Дети были со мной очень милы, но посматривали на меня как-то недоверчиво. Ты завоевала их сердца и держала в своих руках все подступы к ним. Невозможно было проникнуть туда без твоего разрешения. «По долгу совести» ты старалась не умалять моего отцовского авторитета, но не скрывала от детей, что надо усердно молиться за «бедного папу». И что бы я ни делал, мне было отведено определенное место в их представлениях о мире: для них я был «бедным папой», за которого надо усердно молиться, стараться, чтобы он обратился душой к Богу. Все мои «оскорбительные» выпады против религии только усиливали создавшееся у них наивное представление о грешнике-папе. Жили они в волшебном мирке, где вехами служили церковные праздники, которые в нашем доме справлялись торжественно. Ты могла добиться от детей образцового послушания, напоминая им о первом причастии, к которому кто-нибудь из них готовился или которого уже сподобился. Вечерами, когда они пели хором на веранде в Калезе, мне приходилось слышать не только арии Люлли, но и духовные псалмы. Я смутно видел издали фигурки детей, собравшиеся вокруг тебя, а когда светила луна, различал три ангельских личика, поднятые к небу. Мои шаги, раздававшиеся на дорожке, посыпанной гравием, прерывали это благочестивое пение.
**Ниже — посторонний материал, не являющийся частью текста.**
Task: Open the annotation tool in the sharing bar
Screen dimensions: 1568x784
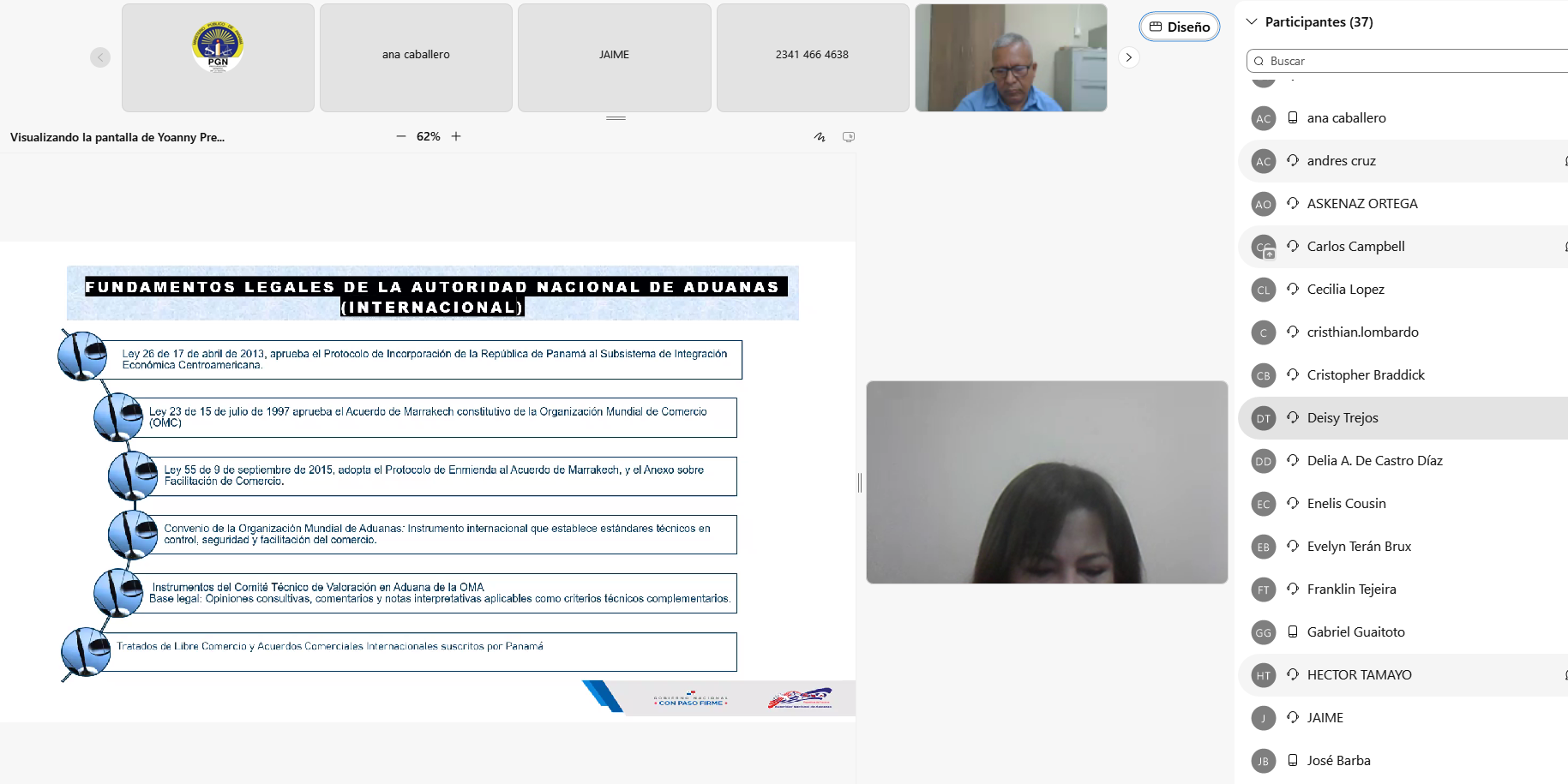Action: 820,137
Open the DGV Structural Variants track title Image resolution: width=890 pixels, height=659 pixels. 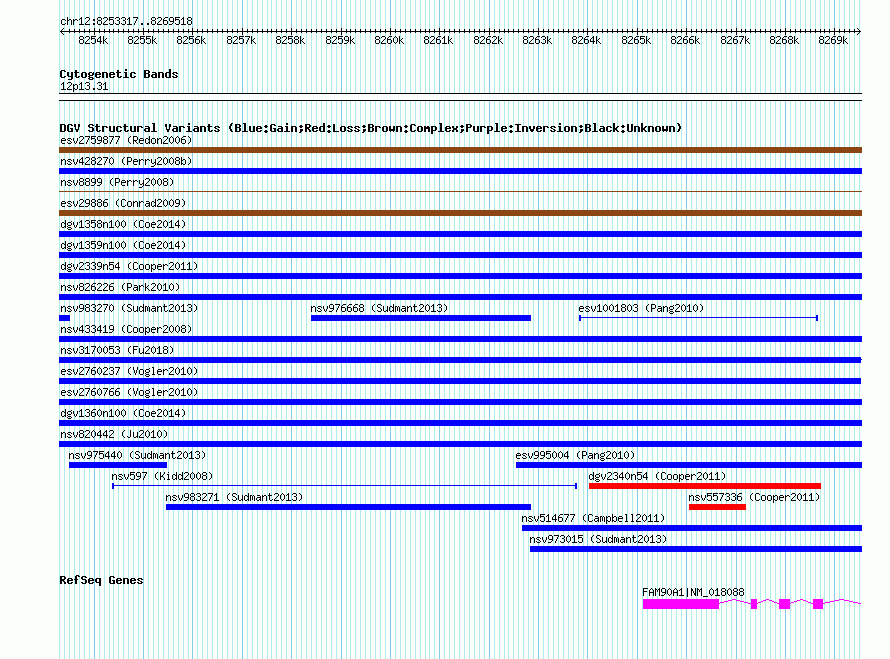click(x=370, y=128)
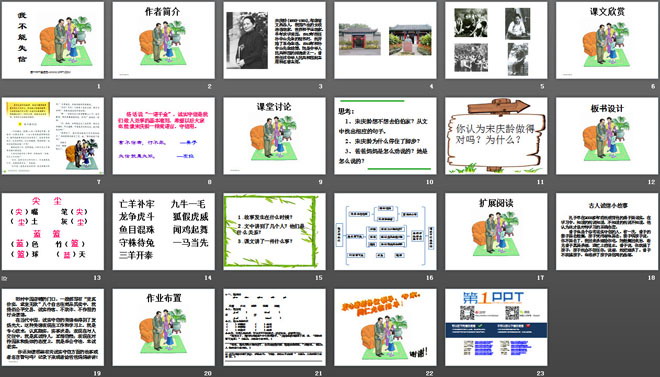Open slide 9 titled 课堂讨论
660x377 pixels.
(274, 136)
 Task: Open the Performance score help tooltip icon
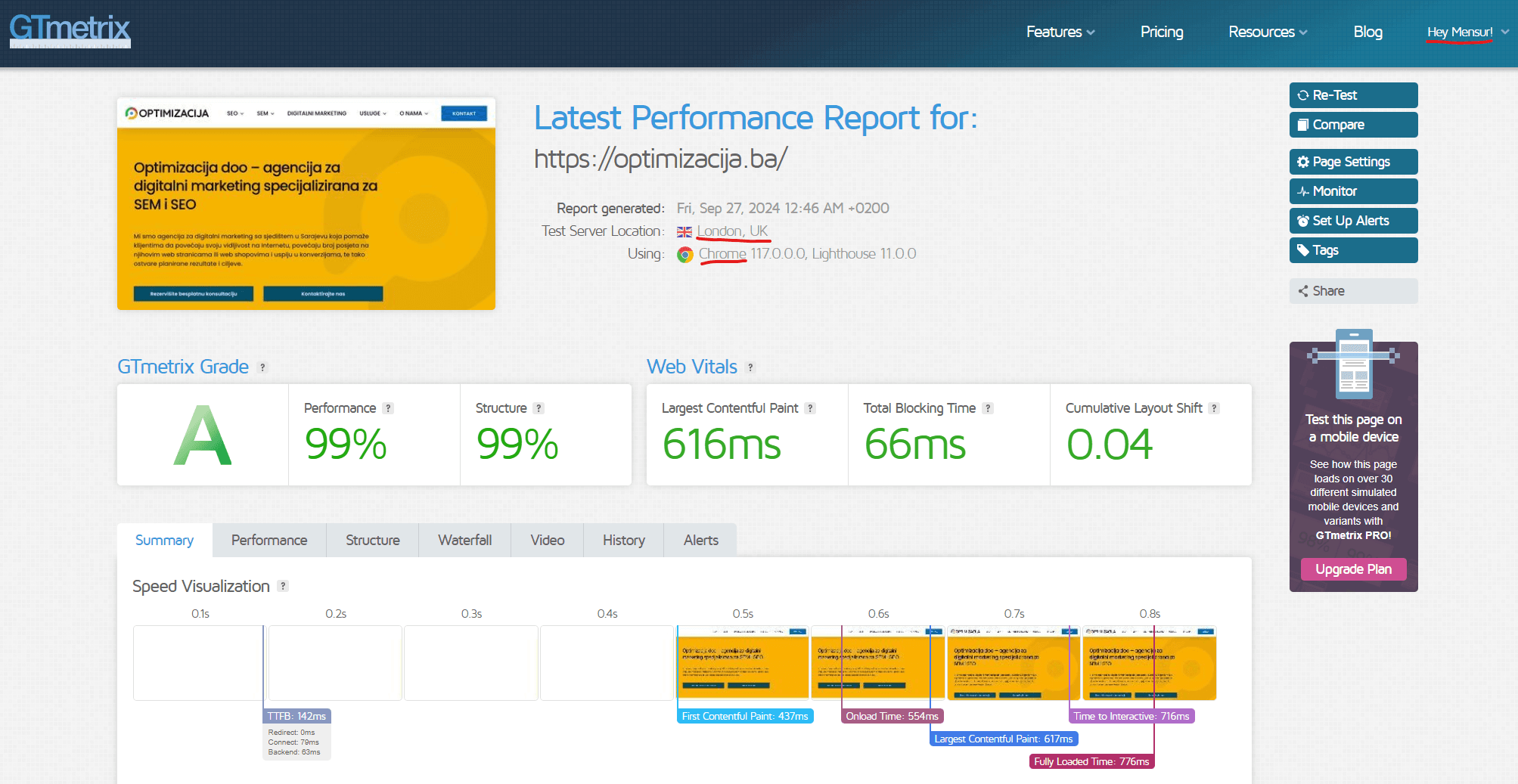(x=388, y=408)
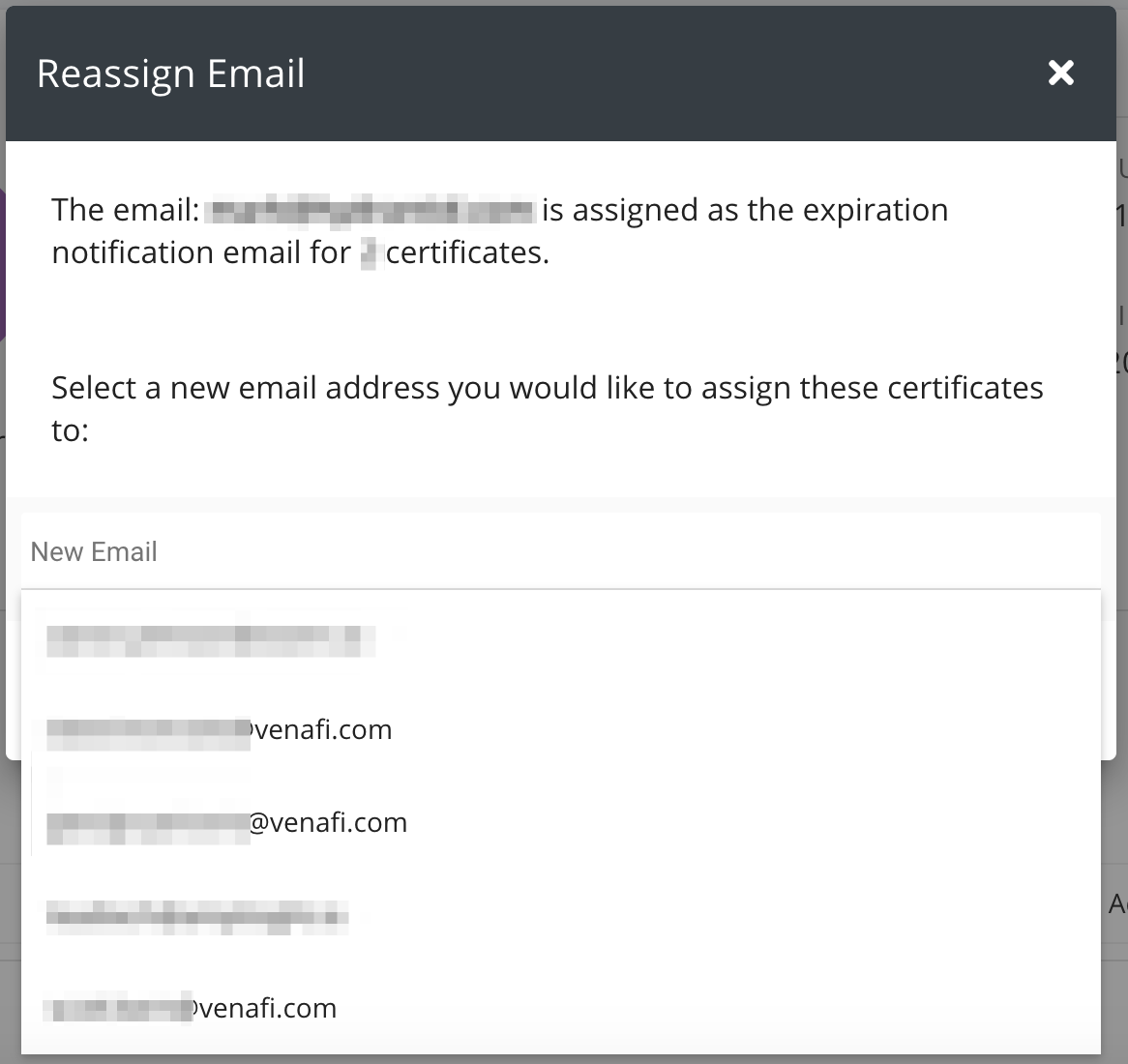This screenshot has width=1128, height=1064.
Task: Close the Reassign Email dialog
Action: click(x=1061, y=73)
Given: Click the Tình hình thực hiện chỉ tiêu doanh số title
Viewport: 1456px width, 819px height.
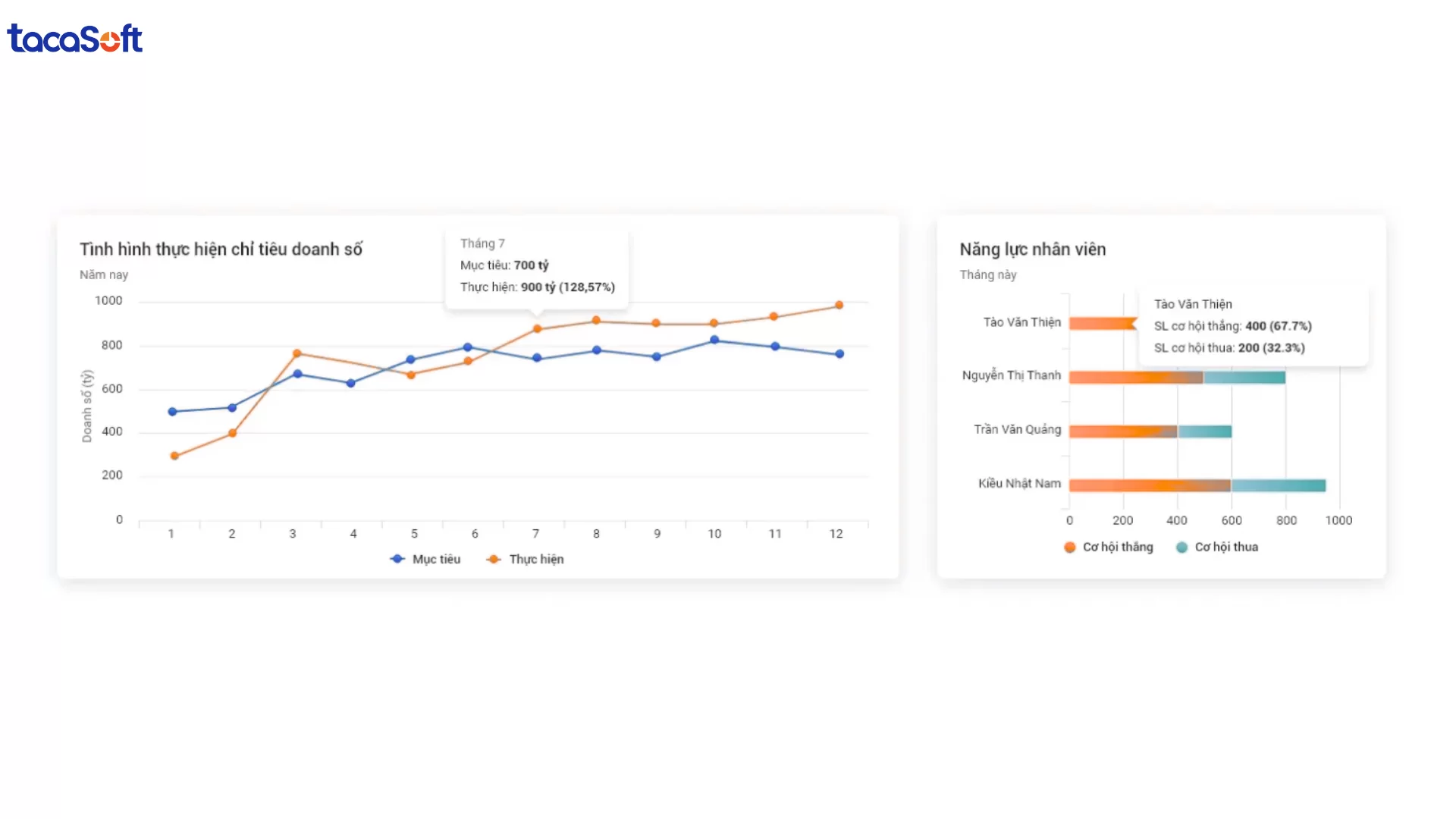Looking at the screenshot, I should pos(221,249).
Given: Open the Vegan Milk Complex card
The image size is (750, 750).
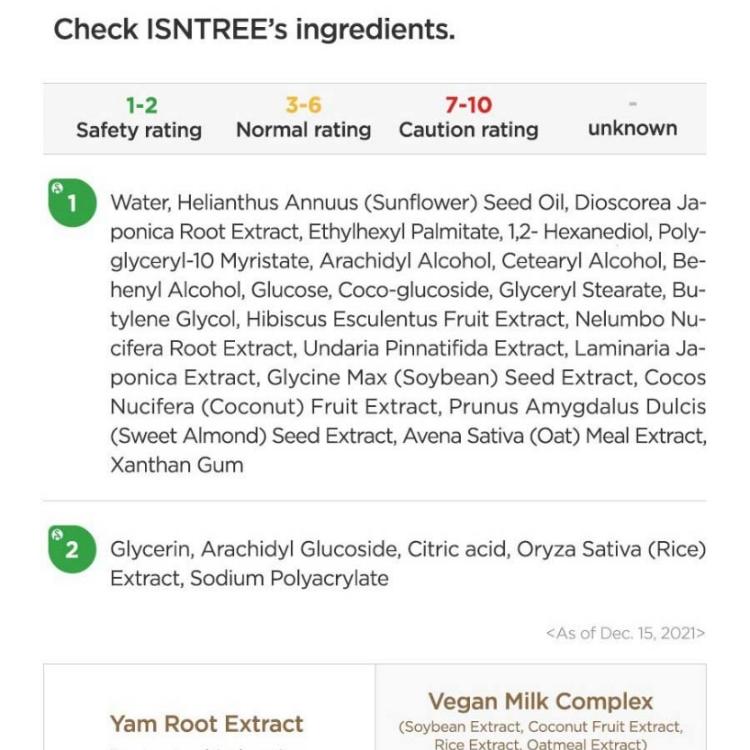Looking at the screenshot, I should click(x=541, y=706).
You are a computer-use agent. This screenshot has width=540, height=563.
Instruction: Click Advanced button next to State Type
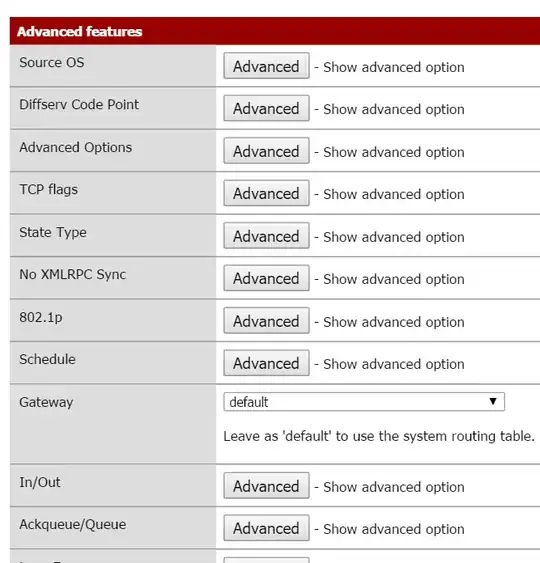(x=266, y=236)
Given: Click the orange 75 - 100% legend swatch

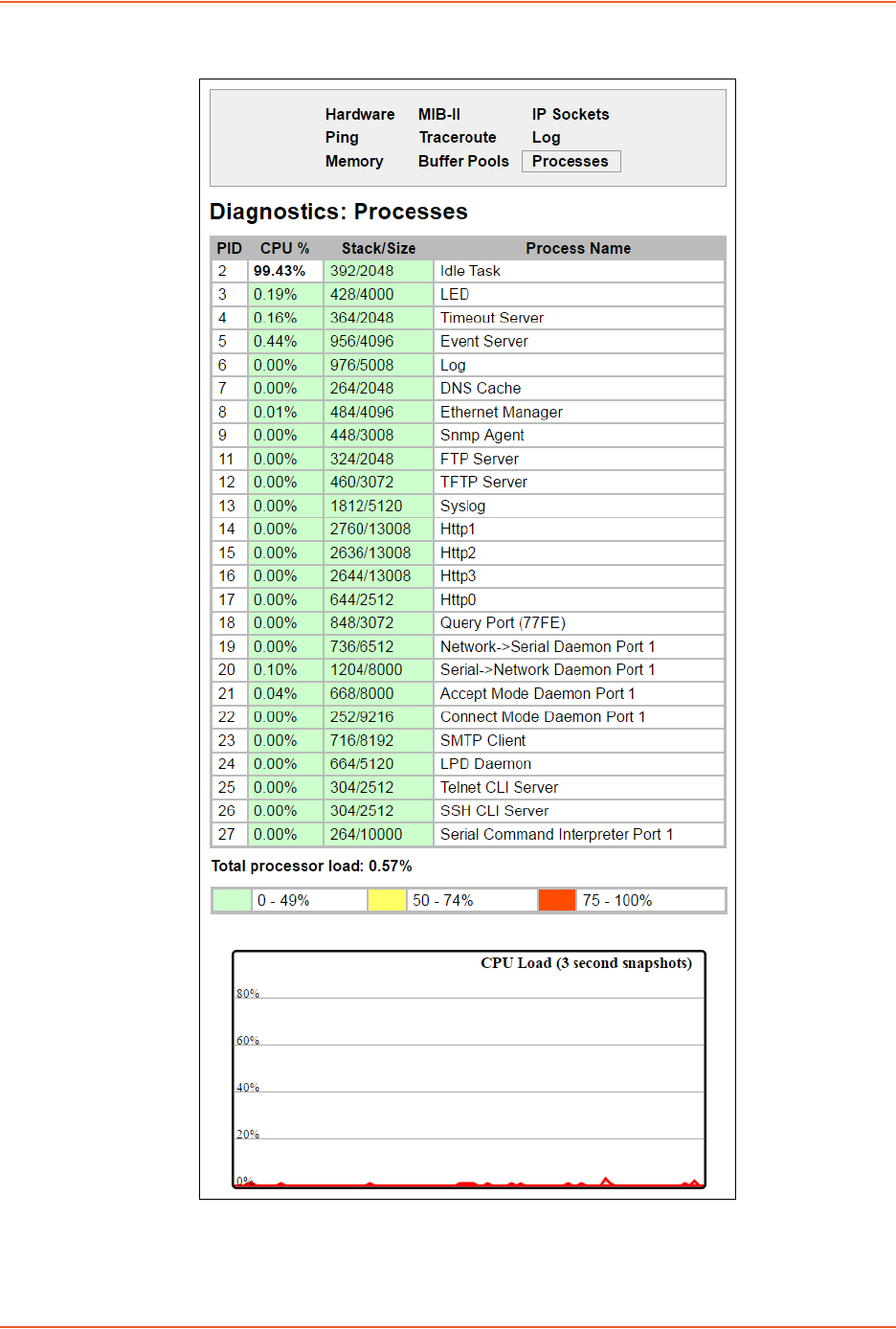Looking at the screenshot, I should [556, 901].
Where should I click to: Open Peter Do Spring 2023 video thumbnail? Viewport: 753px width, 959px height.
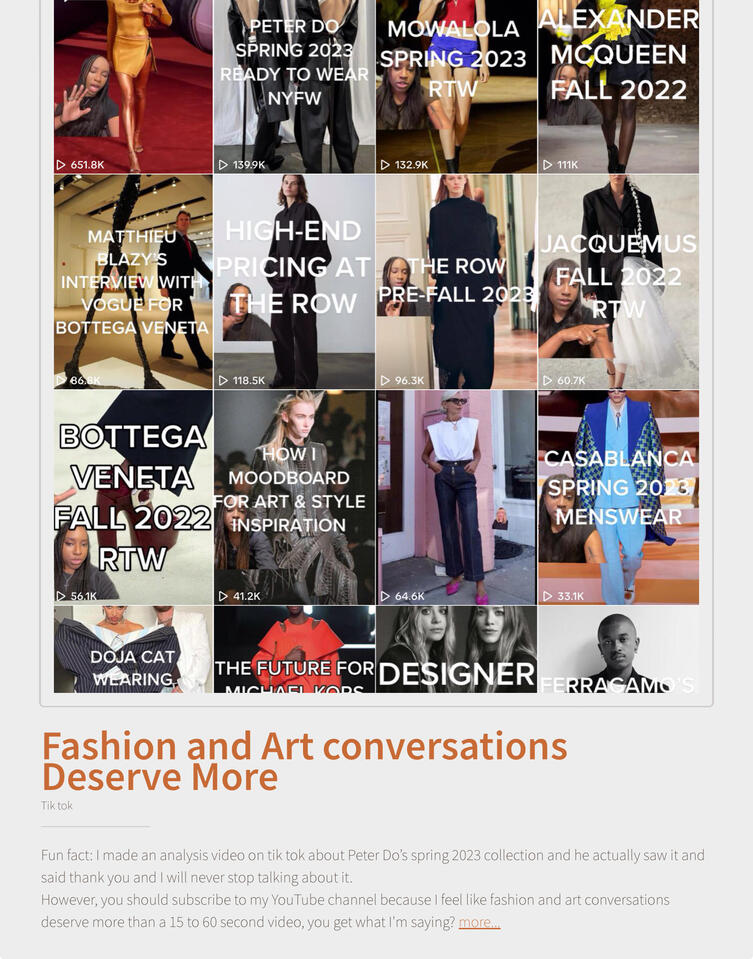coord(294,86)
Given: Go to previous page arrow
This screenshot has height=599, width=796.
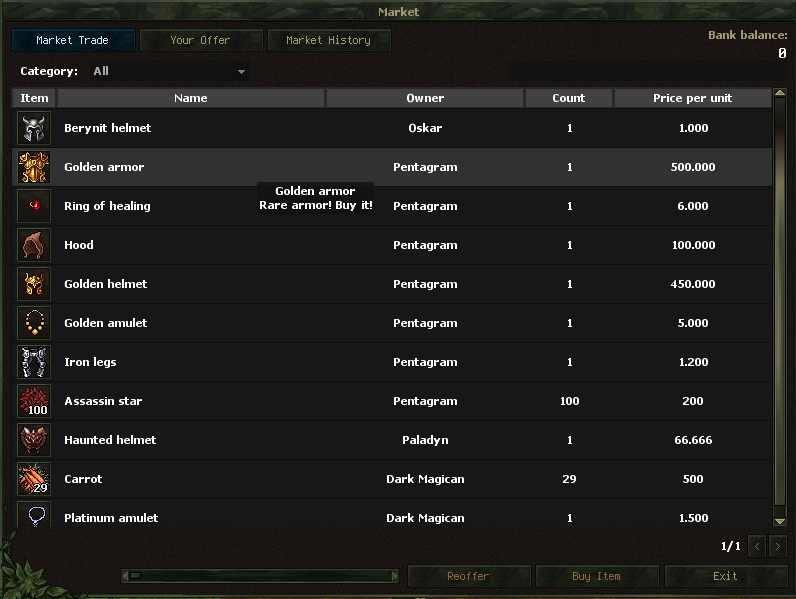Looking at the screenshot, I should click(757, 547).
Каждое воскресенье начиналась суета, шумные сборы к обедне. Ты всегда боялась, как бы не опоздать, не приехать к шапочному разбору. Лошади фыркали у крыльца. Звали замешкавшуюся кухарку. Кто-нибудь из детей забывал свой молитвенник. Чей-то пронзительный голос вопрошал: «Которое сегодня воскресенье после Пасхи?» Возвратившись, дети прибегали поздороваться со мной и заставали меня еще в постели. Малютка Мари, вероятно, усердно молилась в церкви о спасении души своего папы, читала все молитвы, какие знала, и теперь она внимательно вглядывалась в мое лицо, надеясь прочесть на нем, что я уже чуть-чуть исправился. Только она одна не раздражала меня. Двое старших уже восприняли все твои верования спокойно, бездумно, с инстинктивным стремлением буржуа к комфорту, которое впоследствии уберегало их от всех героических добродетелей, от всего возвышенного безумия христианства; в противоположность им Мари была полна трогательного усердия в вере, сердечно и ласково относилась к прислуге, к арендаторам наших мыз, к беднякам. О ней говорили: «Да она все готова раздать, деньги у нее в руках не держатся. Это очень мило, но надо все-таки приглядывать за ней...» И еще говорили про нее: «Никто перед ней не может устоять, даже отец». Вечерами она сама подходила ко мне, взбиралась на колени. Как-то раз она заснула, уронив головку мне на плечо. Ее кудряшки щекотали мне щеку. Сидеть не двигаясь, да еще в неудобной позе, было мучительно трудно, и хотелось покурить. И все же я не шелохнулся. В девять часов за ней пришла нянька, но я сам отнес Мари в детскую, и вы, видимо, были потрясены, словно перед вами предстал покоренный хищный зверь, подобный тем львам и тиграм, которые лизали ноги юным мученикам на арене Колизея. Несколько дней спустя — четырнадцатого августа, утром — Мари сказала мне (знаешь, как это делают дети):

— Папочка, дай слово, что исполнишь мою просьбу... Нет, ты сначала скажи: «Честное слово!», а потом я тебе скажу...

И она мне напомнила, что на следующий день, в воскресенье, ты поешь в церкви соло — запричастную молитву на поздней обедне, и с моей стороны было бы очень мило пойти послушать маму.

— Ведь ты обещал! Ты обещал! — твердила она, целуя меня. — Ты сказал: «Честное слово!»

Мой ответный поцелуй она приняла за знак согласия. Весь дом узнал о предстоящем событии. Я чувствовал, что за мной наблюдают. Барин пойдет завтра к обедне, а ведь он никогда и не заглядывает в церковь! Событие огромной важности.